There were nine fatal motor vehicle crashes reported so far in 2022. PC: Maui Police Department photos

Fatal crashes so far this year included the following:

  • April 14: A 46-year-old Wailuku man was killed after being struck by a pickup truck on the Honoapiʻilani Highway in Wailuku. Police say the man was either walking or running on the right paved shoulder of the highway. The operator of the Toyota pickup truck, a 57-year-old Waiʻanae man, was arrested on suspicion of first degree negligent homicide and operating a vehicle while under the influence of an intoxicant.
  • April 3: Two people were killed in an early morning traffic crash involving a pickup truck that collided into a parked car on the shoulder of North Kīhei Road.
  • Feb 24: Terry Jones, the Maui Police Chief’s Executive Secretary, was killed in a motor vehicle crash while pursuing a suspect who reportedly stole her purse.

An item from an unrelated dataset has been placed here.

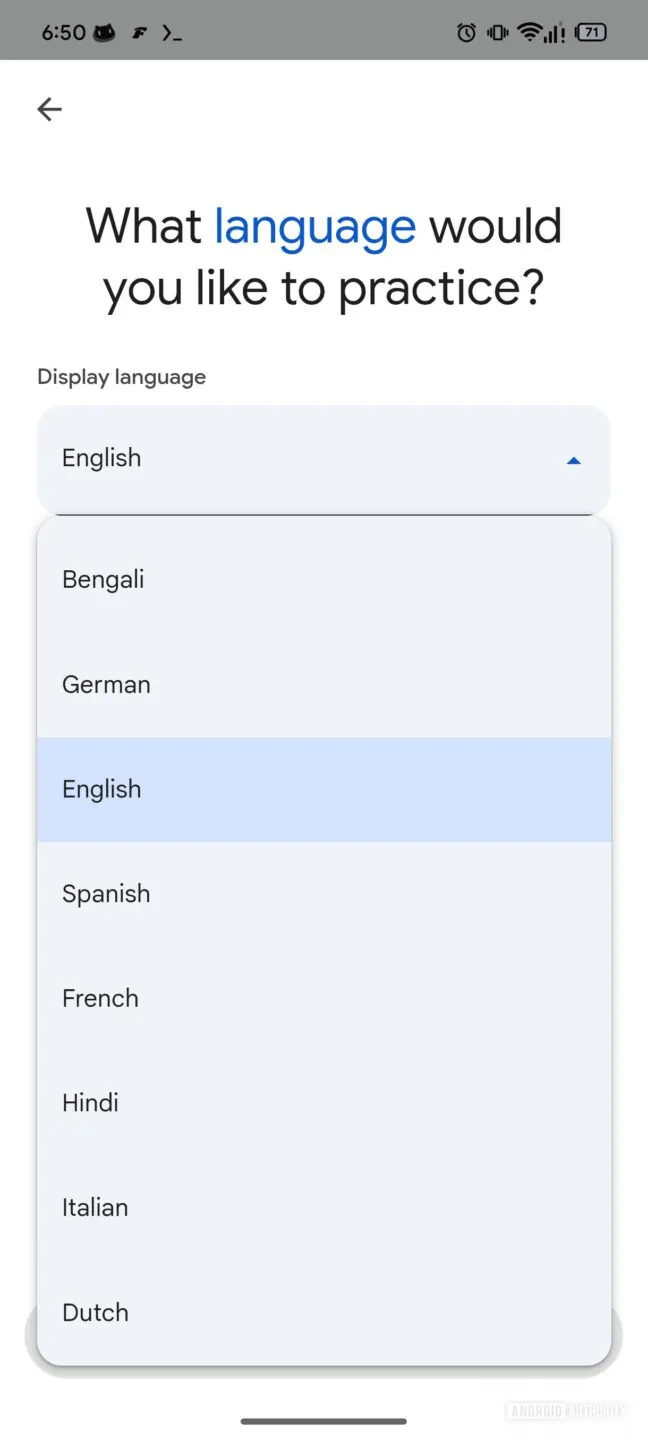Tap the vibrate mode icon in status bar

coord(496,32)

The crash occurred on Kula Highway, when Jones lost control of the vehicle she was operating and collided into a large tree while attempting to negotiate a right turn onto Haleakalā Highway.
  • Feb. 13: A Wailuku man suffered fatal injuries in a motorcycle crash on Maui Veterans Highway early Sunday morning, Feb. 13, 2022. Police say they believe speed was a factor in the crash.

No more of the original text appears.